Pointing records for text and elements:
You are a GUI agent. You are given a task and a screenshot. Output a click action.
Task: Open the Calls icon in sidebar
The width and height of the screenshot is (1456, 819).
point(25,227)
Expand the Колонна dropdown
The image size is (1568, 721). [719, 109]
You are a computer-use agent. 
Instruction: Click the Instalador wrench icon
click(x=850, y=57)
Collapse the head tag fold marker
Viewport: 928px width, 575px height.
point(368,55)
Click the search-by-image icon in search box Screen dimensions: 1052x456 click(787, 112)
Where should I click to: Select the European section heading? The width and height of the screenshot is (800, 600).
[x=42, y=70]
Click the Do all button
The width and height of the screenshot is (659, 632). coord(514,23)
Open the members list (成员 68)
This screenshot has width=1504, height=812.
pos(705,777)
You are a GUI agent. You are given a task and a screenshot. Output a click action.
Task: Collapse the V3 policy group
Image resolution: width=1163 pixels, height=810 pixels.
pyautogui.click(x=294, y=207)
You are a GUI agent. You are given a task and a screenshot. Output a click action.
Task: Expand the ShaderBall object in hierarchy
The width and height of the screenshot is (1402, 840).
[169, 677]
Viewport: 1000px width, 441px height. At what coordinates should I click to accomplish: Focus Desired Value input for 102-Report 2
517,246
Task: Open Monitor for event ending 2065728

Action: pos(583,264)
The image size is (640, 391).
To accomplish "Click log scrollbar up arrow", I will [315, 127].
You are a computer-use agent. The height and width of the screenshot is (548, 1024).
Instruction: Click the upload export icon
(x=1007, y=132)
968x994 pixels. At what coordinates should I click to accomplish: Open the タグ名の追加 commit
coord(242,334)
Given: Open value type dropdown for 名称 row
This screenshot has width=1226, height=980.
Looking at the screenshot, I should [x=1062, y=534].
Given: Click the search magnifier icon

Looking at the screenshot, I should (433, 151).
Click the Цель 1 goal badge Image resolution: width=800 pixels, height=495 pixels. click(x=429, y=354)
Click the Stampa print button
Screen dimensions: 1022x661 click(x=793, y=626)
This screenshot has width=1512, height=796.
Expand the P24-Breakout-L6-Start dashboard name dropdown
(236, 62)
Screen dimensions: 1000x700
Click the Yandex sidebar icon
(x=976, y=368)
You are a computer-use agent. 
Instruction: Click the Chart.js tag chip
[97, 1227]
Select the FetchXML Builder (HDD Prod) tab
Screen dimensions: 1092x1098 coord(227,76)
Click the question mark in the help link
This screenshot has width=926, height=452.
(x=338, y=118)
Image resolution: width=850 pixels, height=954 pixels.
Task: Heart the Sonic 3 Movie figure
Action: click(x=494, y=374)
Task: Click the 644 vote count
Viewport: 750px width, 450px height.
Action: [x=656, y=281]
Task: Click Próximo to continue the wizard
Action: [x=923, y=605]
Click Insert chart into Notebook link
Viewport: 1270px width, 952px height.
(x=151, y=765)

Objective: Rewrite the material from its beginning through the line containing "Click the search-by-image", with "wrench icon" changed to "wrench button" and everything else left as it is. Give only those lines.

Response:
You are a GUI agent. You are given a task and a screenshot. Output a click action.
Task: Open the Calls icon in sidebar
The width and height of the screenshot is (1456, 819).
point(25,227)
Expand the Колонна dropdown
The image size is (1568, 721). [719, 109]
You are a computer-use agent. 
Instruction: Click the Instalador wrench button
click(x=850, y=57)
Collapse the head tag fold marker
Viewport: 928px width, 575px height.
point(368,55)
Click the search-by-image icon in search box Screen dimensions: 1052x456 click(787, 112)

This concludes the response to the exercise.